Connecting `Book` and `Author` classes

Since we have two separate (model) classes, we need to somehow tie the two together. We can acheive this by either making a reference to the Author class from the Book class or the other way around. Let us go with first one since in real world an author may have a large number of books but a book may not have many authors.

So far, we have had a field named author of type Author in the Book class1. But, these are POJO classes that are going to be mapped to a database. In order to facitilate this mapping, let us replace that with another field named authorId that will be used to reference an author. In particular, authorId in Book will reference the id in class Author. This results in the following Book and Author classes.

In terms of Table Relations

Great! Now that we have our POJO classes in place, we need to map them into our SQLite database. With the current design we have, we need two tables named Books and Authors where there is a many-to-one relationship between Books and Authors tables. The only question is how do we connect these two tables? This leads us to concept of Foreign Key.

Foregin Key

A foreign key is a column or group of columns in a relational database table that provides a link between two tables. A foreign key creates an inclusion dependency constraint, which in simple terms means the values of the foreign key attributes stored in the referencing table2 must exist in the referenced table.3

Now, let us (re)create our Author table:

CREATE TABLE IF NOT EXISTS Authors (id INTEGER PRIMARY KEY, name VARCHAR(100) NOT NULL UNIQUE,
numOfBooks INTEGER, nationality VARCHAR(30));

Next, we create the Books table with a foreign key constraint:

CREATE TABLE IF NOT EXISTS Books (id INTEGER PRIMARY KEY, title VARCHAR(200) NOT NULL,
isbn VARCHAR(14) NOT NULL UNIQUE, publisher VARCHAR(14), year INTEGER,
authorId INTEGER NOT NULL, FOREIGN KEY(authorId) REFERENCES Authors(id)
ON UPDATE CASCADE ON DELETE CASCADE);

Pay attention to the last two lines in particular. FOREIGN KEY(authorId) REFERENCES Author(id) states that authorId attribute in the current table (i.e., Books) references the id column in the Authors table. In (relational) database terminology, the Authors table is called the parent table and Books is the child table.

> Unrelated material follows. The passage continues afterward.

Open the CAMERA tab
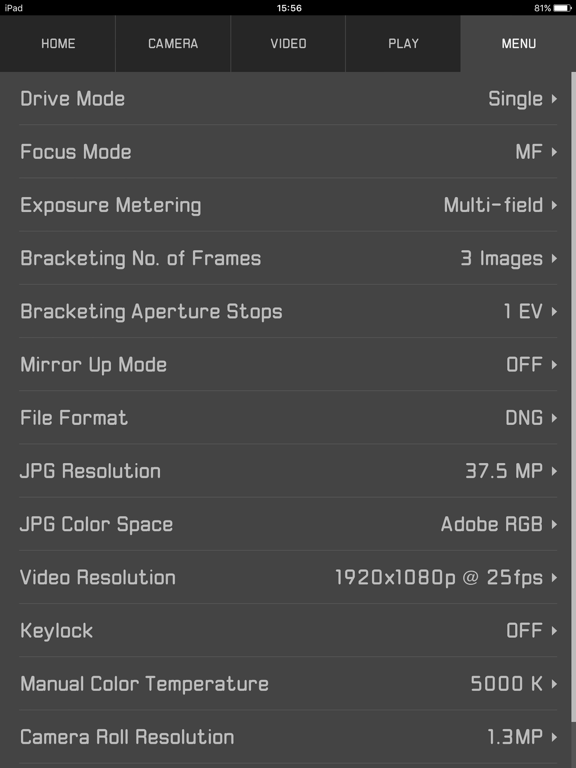 173,44
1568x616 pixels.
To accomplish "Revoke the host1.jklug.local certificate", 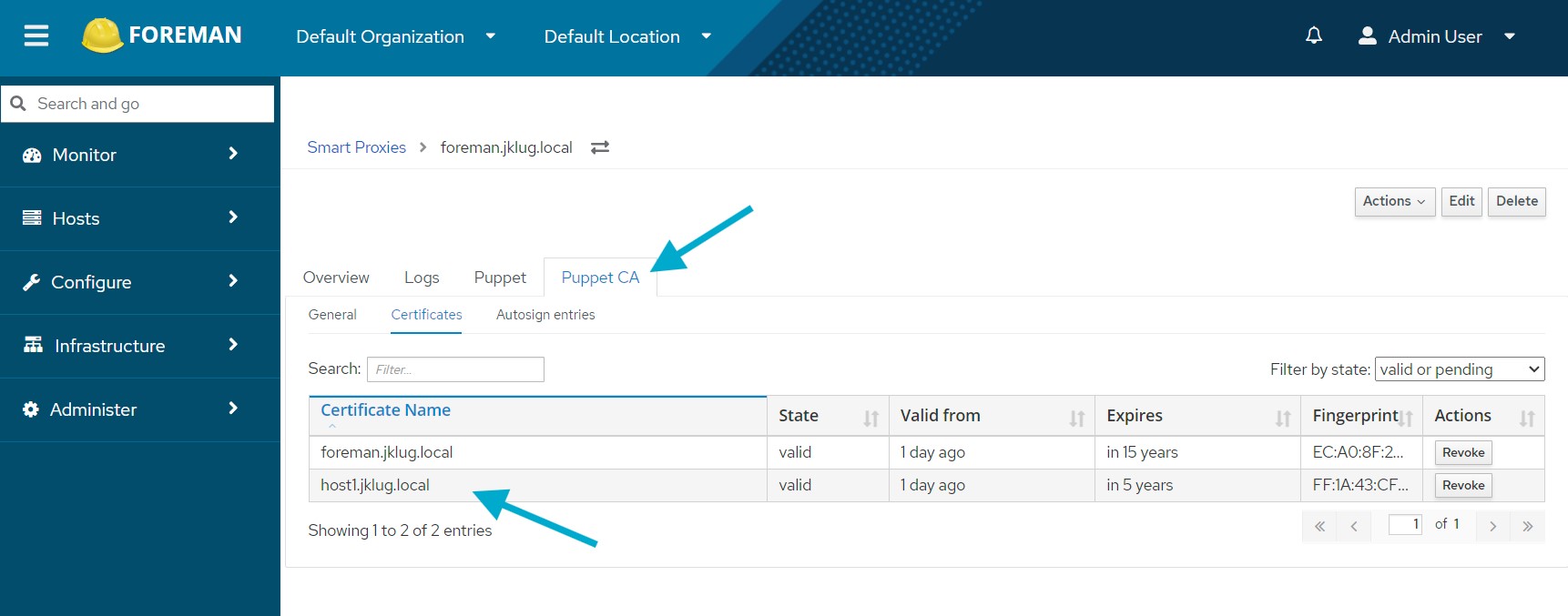I will click(x=1462, y=485).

The last line decides what will happen to a row (or set of rows) in the Books table with a particular foreign key value (i.e., a particular authorId value) if we update or delete that id value in the Authors table. ON UPDATE CASCADE means if a particular id value in the Authors table is updated, the value is updated for all corresponding rows in the Books table too. Similarly, ON DELETE CASCADE means associated books in the Books table will be deleted "on delete" of any particular id value in the Authors table.

Once the tables are created, we are ready to implement create, read, update, and delete (CRUD) operations for each of Author and Book entities.


  1. For simplicity, our assumption here is that a book has only one author.
  2. In this context, the referencing table (i.e. the table that contains the foreign key constraint) is usually called the child table and the referenced table is called the parent table.
  3. It is out of the scope of this class to go into details of foreign keys and different kinds of relationships among entities (i.e. tables). All you need to know is that a foreign key creates an explicit constraints among two tables such that: 1) all foreign key values stored in the child table must exist in the parent table, and 2) you can control what will happen to the records (i.e., rows) in the child table if we update or remove a referenced value(s) from the parent table.